## Entries supplied
--------------------
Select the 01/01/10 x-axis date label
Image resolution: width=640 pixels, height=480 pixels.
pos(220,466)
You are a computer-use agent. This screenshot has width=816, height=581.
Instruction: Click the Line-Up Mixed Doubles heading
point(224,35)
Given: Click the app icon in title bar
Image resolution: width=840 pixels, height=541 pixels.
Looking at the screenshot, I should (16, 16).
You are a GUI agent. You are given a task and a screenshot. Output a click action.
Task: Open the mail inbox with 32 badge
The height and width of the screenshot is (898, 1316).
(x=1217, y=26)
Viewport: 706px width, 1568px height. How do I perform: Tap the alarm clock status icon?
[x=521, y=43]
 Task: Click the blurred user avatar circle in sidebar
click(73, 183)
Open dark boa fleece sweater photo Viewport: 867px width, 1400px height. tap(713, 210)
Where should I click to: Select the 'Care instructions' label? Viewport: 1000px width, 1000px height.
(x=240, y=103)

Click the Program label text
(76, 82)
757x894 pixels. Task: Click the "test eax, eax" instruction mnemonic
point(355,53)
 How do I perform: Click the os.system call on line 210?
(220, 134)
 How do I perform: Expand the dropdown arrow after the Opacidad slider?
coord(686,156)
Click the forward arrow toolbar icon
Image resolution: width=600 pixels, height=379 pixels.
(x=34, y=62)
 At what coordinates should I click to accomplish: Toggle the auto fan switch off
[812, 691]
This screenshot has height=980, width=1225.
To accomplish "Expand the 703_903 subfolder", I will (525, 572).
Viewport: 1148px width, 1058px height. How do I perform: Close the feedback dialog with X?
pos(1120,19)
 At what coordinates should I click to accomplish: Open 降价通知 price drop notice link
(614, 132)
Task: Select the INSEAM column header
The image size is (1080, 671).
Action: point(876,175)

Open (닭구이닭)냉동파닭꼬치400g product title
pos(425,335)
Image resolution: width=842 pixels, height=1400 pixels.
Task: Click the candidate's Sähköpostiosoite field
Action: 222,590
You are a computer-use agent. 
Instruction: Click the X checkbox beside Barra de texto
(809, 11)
--------------------
## Aim of the exercise
Copy all records verbatim.

## Exercise output
Select the 01/01/10 x-axis date label
Image resolution: width=640 pixels, height=480 pixels.
pos(220,466)
You are a computer-use agent. This screenshot has width=816, height=581.
Instruction: Click the Line-Up Mixed Doubles heading
point(224,35)
Given: Click the app icon in title bar
Image resolution: width=840 pixels, height=541 pixels.
Looking at the screenshot, I should (16, 16).
You are a GUI agent. You are given a task and a screenshot. Output a click action.
Task: Open the mail inbox with 32 badge
The height and width of the screenshot is (898, 1316).
(x=1217, y=26)
Viewport: 706px width, 1568px height. How do I perform: Tap the alarm clock status icon?
[x=521, y=43]
 Task: Click the blurred user avatar circle in sidebar
click(73, 183)
Open dark boa fleece sweater photo Viewport: 867px width, 1400px height. tap(713, 210)
Where should I click to: Select the 'Care instructions' label? Viewport: 1000px width, 1000px height.
(x=240, y=103)

Click the Program label text
(76, 82)
757x894 pixels. Task: Click the "test eax, eax" instruction mnemonic
point(355,53)
 How do I perform: Click the os.system call on line 210?
(220, 134)
 How do I perform: Expand the dropdown arrow after the Opacidad slider?
coord(686,156)
Click the forward arrow toolbar icon
Image resolution: width=600 pixels, height=379 pixels.
(x=34, y=62)
 At what coordinates should I click to accomplish: Toggle the auto fan switch off
[812, 691]
This screenshot has height=980, width=1225.
To accomplish "Expand the 703_903 subfolder", I will (525, 572).
Viewport: 1148px width, 1058px height. How do I perform: Close the feedback dialog with X?
pos(1120,19)
 At what coordinates should I click to accomplish: Open 降价通知 price drop notice link
(614, 132)
Task: Select the INSEAM column header
The image size is (1080, 671).
Action: point(876,175)

Open (닭구이닭)냉동파닭꼬치400g product title
pos(425,335)
Image resolution: width=842 pixels, height=1400 pixels.
Task: Click the candidate's Sähköpostiosoite field
Action: 222,590
You are a computer-use agent. 
Instruction: Click the X checkbox beside Barra de texto
(809, 11)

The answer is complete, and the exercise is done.